Teluk Kendari kini telah menjadi wilayah jantung kota Kendari yang mulai berotonomi dengan 3 kecamatan – Kendari, Mandongan dan Poasia, dan sekarang ditambah 3 kecamatan baru yakni kecamatan Baruga (pemekaran kecamatan Mandonga), kecamatan Abeli (pemekaran kecamatan Poasia), dan kecamatan Kendari Barat (pemekaran kecamatan Kendari).

Gambar

Kota kendari dengan latar teluk Kendari/Foto:google-skyscrapercily.com

Dari enam kecamatan yang ada saat ini di kota Kendari, 3 kecamatan berwilayah di pesisir selatan teluk Kendari (kecamatan Poasia,Abeli, dan Baruga). Dua kecamatan di bagian utara pesisir teluk (kecamatan Kendari dan Kendari Barat). Sedangkan kecamatan Mandonga terletak di bagian barat teluk.

Sebagian besar dari wilayah kecamatan tersebut berbatasan langsung dengan teluk Kendari. Artinya, dengan memperhatikan letak geografis tersebut, kota Kendari sesungguhnya merupakan sebuah kota pantai (Water front city).

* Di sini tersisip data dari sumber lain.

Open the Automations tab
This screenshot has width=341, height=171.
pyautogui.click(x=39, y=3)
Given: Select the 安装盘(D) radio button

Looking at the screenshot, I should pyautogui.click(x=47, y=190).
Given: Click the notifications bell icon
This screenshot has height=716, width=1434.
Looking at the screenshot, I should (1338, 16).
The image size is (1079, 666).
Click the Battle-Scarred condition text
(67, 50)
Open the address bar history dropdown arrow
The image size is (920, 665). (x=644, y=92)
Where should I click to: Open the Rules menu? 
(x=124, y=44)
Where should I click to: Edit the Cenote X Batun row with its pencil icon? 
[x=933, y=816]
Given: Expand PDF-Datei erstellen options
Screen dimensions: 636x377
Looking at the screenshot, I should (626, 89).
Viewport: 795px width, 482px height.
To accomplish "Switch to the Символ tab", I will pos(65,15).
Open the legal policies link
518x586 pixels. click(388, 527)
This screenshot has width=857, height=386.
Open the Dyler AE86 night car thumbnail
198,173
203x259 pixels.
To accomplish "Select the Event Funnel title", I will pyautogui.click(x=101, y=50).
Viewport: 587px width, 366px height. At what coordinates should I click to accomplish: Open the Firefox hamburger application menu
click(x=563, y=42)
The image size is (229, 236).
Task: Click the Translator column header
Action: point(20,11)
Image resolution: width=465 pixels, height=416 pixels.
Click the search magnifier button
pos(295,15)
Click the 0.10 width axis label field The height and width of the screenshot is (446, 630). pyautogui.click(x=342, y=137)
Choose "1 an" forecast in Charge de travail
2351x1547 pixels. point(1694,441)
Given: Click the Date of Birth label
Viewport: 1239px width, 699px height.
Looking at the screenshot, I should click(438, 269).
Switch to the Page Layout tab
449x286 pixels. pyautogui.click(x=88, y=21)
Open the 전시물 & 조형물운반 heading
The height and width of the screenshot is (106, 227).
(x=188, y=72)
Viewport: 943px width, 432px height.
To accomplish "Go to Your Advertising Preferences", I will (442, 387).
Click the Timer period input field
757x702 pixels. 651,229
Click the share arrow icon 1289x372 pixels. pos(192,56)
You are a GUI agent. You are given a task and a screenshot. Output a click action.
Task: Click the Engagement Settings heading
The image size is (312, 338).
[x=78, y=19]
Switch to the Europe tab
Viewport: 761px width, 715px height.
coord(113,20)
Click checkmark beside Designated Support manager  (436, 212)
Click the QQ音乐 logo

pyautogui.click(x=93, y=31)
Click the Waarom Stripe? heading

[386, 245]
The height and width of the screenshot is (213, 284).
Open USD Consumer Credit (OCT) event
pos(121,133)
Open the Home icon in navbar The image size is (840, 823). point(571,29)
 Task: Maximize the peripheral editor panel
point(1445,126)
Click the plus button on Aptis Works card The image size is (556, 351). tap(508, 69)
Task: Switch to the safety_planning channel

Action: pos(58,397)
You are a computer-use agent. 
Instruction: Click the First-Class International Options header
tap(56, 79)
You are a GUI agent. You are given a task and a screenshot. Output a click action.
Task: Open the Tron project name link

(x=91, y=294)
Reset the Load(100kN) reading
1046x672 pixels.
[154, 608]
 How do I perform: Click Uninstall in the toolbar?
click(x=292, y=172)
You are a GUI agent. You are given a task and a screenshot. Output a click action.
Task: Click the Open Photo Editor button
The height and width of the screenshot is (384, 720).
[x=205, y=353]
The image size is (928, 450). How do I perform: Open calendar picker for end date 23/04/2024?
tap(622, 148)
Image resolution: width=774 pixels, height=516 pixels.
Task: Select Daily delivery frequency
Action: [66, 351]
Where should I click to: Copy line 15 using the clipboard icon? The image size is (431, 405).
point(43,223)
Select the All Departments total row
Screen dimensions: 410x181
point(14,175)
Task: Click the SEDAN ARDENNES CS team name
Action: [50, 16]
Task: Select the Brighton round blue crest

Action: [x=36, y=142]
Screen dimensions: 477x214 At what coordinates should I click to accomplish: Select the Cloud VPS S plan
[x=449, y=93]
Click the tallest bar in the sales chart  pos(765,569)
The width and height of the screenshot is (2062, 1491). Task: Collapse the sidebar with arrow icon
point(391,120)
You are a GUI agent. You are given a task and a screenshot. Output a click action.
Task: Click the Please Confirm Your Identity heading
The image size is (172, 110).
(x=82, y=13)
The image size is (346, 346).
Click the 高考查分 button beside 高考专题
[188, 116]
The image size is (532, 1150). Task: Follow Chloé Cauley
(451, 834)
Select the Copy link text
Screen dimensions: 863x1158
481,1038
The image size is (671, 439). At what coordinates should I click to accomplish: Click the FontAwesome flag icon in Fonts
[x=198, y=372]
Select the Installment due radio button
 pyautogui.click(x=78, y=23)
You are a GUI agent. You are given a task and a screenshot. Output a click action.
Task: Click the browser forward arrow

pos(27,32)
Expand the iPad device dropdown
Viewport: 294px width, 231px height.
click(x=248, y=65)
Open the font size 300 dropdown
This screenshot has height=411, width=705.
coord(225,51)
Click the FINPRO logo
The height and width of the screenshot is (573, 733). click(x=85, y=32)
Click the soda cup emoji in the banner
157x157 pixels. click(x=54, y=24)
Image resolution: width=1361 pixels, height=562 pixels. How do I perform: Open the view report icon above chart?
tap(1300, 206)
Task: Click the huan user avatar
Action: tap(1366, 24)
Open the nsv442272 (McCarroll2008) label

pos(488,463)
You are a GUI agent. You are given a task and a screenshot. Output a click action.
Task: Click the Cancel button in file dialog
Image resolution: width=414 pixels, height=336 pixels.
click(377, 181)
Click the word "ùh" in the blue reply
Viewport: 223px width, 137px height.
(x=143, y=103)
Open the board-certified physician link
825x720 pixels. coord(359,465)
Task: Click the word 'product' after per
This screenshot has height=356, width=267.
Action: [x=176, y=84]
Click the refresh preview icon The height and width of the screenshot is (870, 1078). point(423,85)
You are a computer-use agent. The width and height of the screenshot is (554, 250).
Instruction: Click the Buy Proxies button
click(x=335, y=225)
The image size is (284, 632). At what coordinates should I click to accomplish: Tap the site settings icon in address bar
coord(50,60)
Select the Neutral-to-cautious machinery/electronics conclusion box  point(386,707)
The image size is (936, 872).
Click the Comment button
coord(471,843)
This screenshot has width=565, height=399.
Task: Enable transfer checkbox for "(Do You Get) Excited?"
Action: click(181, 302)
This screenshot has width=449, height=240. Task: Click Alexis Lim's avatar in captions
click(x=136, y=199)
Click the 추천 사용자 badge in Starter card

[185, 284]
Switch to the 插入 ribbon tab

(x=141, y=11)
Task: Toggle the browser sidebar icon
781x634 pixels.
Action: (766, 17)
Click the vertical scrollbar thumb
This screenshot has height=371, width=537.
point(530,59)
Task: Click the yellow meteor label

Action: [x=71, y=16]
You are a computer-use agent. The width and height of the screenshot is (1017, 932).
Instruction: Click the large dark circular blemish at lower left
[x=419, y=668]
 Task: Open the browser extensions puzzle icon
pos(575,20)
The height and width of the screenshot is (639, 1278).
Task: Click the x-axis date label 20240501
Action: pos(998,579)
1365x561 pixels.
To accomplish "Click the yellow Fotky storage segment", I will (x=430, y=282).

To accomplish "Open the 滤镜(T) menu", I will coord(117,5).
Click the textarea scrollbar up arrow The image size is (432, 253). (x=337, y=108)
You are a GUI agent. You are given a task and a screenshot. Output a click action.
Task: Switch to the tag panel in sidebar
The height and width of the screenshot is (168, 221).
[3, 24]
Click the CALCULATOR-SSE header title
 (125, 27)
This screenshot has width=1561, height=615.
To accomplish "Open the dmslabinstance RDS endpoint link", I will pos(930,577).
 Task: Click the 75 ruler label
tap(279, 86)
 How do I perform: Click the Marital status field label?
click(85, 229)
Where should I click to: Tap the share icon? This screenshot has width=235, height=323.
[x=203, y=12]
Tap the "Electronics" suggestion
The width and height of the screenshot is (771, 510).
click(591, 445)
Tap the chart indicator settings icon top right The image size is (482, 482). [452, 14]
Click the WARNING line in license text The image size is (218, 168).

Sebuah kota yang sepenuhnya menghadap sebuah teluk yang luasnya lebih dari 10 km persegi (ukuran perkiraaan lebih kurang).

Sebagai perairan di jantung kota, pemerintah kota Kendari termasuk Pemprov Sultra seharusnya memberikan perhatian serius untuk dapat tetap menjaga kealamian lingkungan fisik teluk Kendari di tengah kencangnya dinamika pembangunan dan pertumbuhan kota Kendari hari ini, esok, dan yang akan datang.

Konsep Ornop Sultra, Walhi Sultra, Yascita, dan Yari (Opini, Kendari Ekspres, 31 Januari 2003) guna mendorong teluk Kendari menjadi suatu kawasan konservasi kota suatu gagasan cemerlang yang perliu disahuti khususnya oleh pemerintah kota Kendari dalam kaitan pemeliharaan serta mencegah kerusakan lingkungan di teluk Kendari.

Setidaknya konsep tersebut dapat dijadikan acuan guna melakukan pemikiran yang lebih konperehenship, semacam pembuatan atau penetapan sebuah Tata Ruang Pengembangan Kawasan teluk Kendari 25 hingga 30 tahun ke depan.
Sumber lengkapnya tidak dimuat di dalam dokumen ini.